# DIRECTIONS
1. Reproduce the news article on unemployment benefits from "The second-term Democrat" up to and including "date, he said.".
2. According to the news article on unemployment benefits, on what date will the $600-a-week unemployment insurance benefit expire?
3. Continue the news article on unemployment benefits from where it stops.

#### PASSAGE SHOWN ####

The second-term Democrat said the amount of the benefit should be adjusted as the economy improves. When the benefit ends should also be tied to where the economy is, not an arbitrary drop off date, he said.
“The ideal outcome would be an extension with sort of a glide path where the benefits come down as the unemployment rate drops,” Heinrich said during a tour of a business in Corrales on Tuesday. “When you give people a glide path, you’re not dropping them into uncertainty tomorrow, but you’re also creating more urgency to get back into the workforce.”
As many as 156,000 New Mexico residents are facing uncertainty at the end of the month, according to New Mexico Workforce Solutions statistics. That’s because the $600 a week unemployment insurance benefit passed by Congress in the Coronavirus Aid, Relief, and Economic Security Act will expire July 31. Most state residents will receive their last payment July 25.
“We’ve had a number of conversations about that, but there’s some pretty challenging politics there, including some who just don’t think we should extend them at all,” Heinrich said.
He believes the “gliding path” is an answer to criticism by some Republican senators who believe the current benefit encourages many people not to work because some are making more than what they would be paid on the job.

#### EXTRACTED ENTRIES ####

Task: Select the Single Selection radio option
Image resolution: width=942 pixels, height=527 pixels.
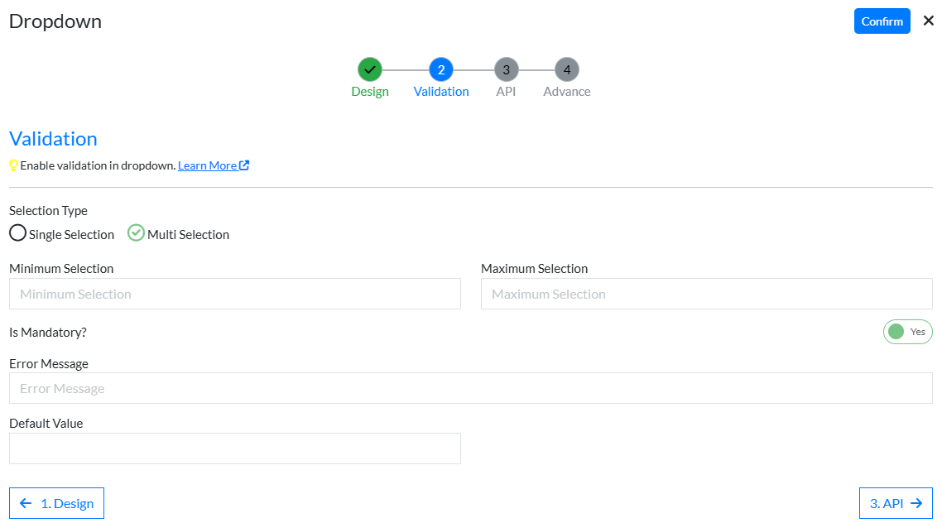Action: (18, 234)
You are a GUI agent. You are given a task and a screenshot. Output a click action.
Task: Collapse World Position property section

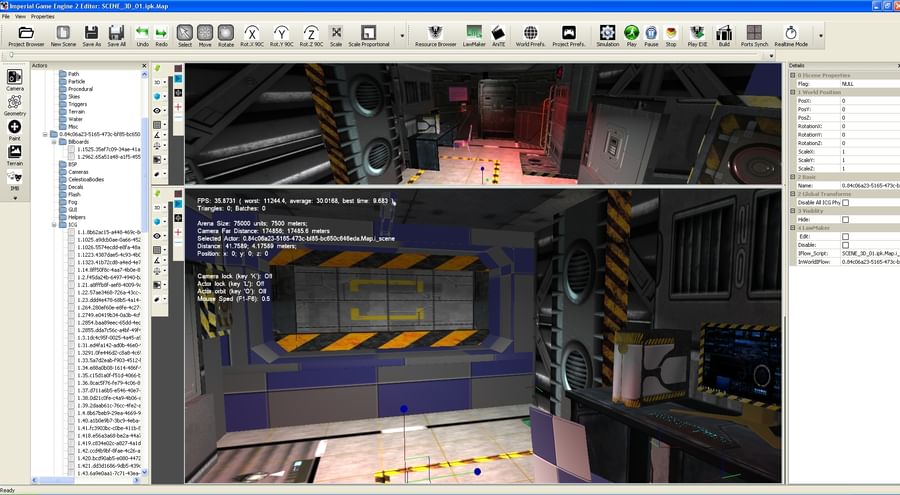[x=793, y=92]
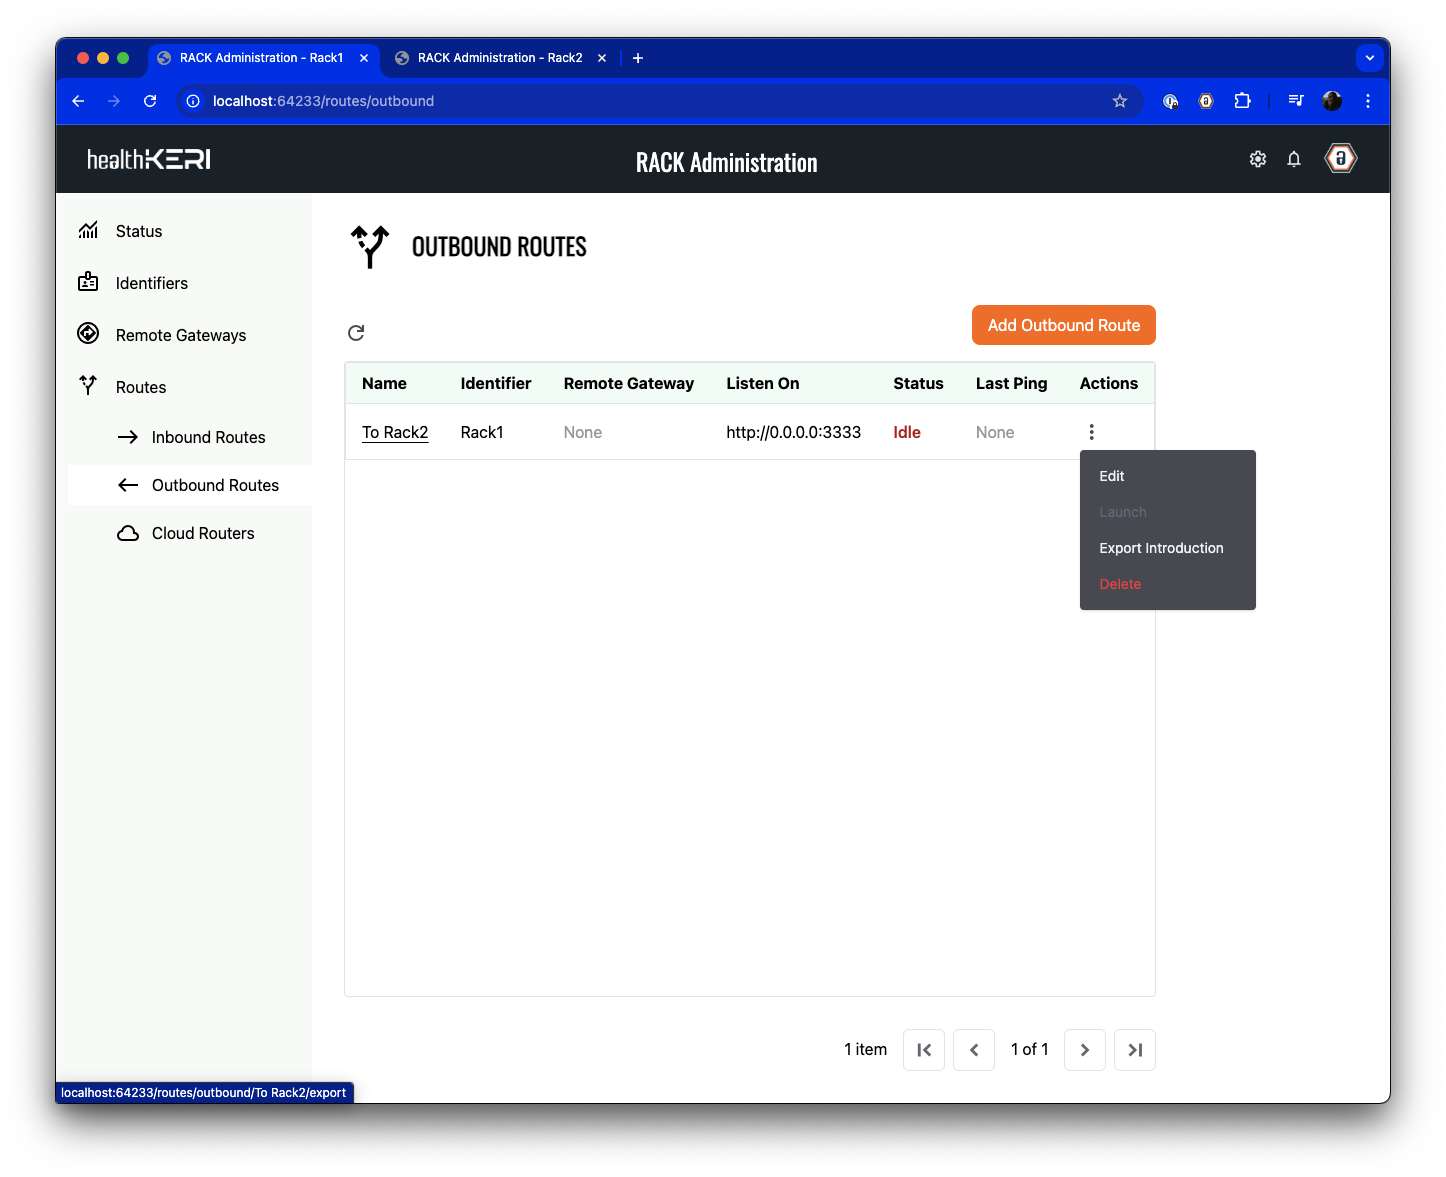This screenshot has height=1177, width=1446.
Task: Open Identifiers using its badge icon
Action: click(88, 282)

####
#### EXTRACTED ENTRIES ####

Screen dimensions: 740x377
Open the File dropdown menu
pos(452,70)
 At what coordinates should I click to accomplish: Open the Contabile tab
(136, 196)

####
#### EXTRACTED ENTRIES ####

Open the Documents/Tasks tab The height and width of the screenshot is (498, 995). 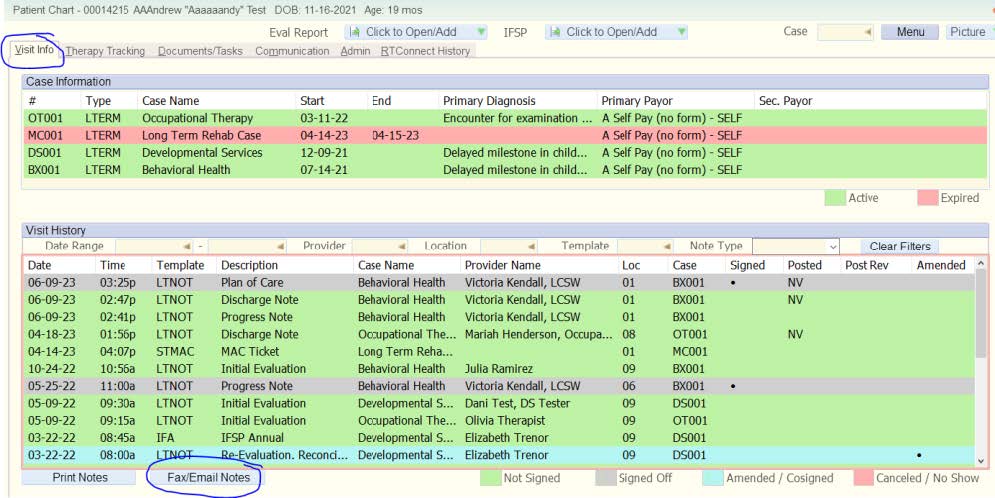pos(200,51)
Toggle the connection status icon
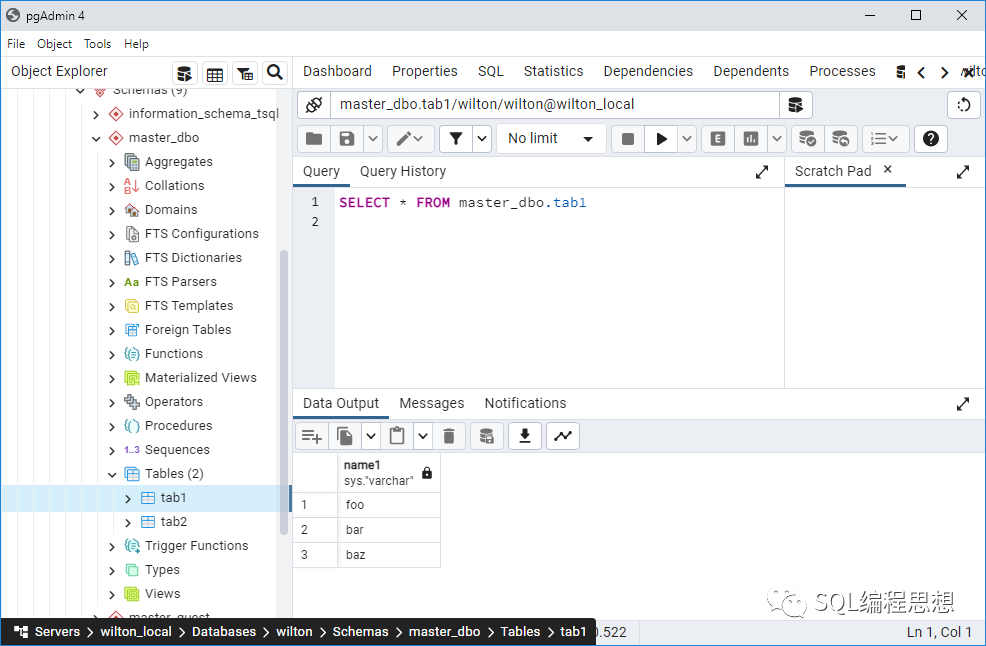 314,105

####

# ANSWER LIST
1.
The second-term Democrat said the amount of the benefit should be adjusted as the economy improves. When the benefit ends should also be tied to where the economy is, not an arbitrary drop off date, he said.

2. July 31

3.
“That’s part of why I’m saying dropping the benefit over time as the economy comes back up and the pandemic is managed better is one way to transition people better than where we just drop benefits overnight,” he said.
The U.S. House included an extension of the unemployment insurance through Jan. 31, 2021, in the Health and Economic Recovery Omnibus Emergency Solutions Act, but the legislation has not gotten traction in the Senate, which returns from recess next week.
U.S. Sens. Chuck Schumer, D-N.Y., and Ron Wyden, D-Ore., have sponsored a bill to extend the benefits for the duration of the pandemic.
And Sen. Rob Portman, R-Ohio, is proposing a back-to-work bonus of $450 a week that has support from the Trump administration.
“I would be open to something like that,” Heinrich said. “I think the key is that we should be managing things as smoothly as possible and not have big cliffs where things change overnight.”
The next COVID-19 aid package could also include a second round of stimulus payments. The HEROES Act would provide $1,200 for individuals making less than $75,000. Republicans, with Trump administration backing, are proposing $1,200 checks for those making less than $40,000.
“I don’t know if that is the right answer, but we’re going to need additional stimulus to keep us from slipping into structural recession,” Heinrich said.
He called stimulus checks an “immediate response,” and said Congress needed to be looking more long term.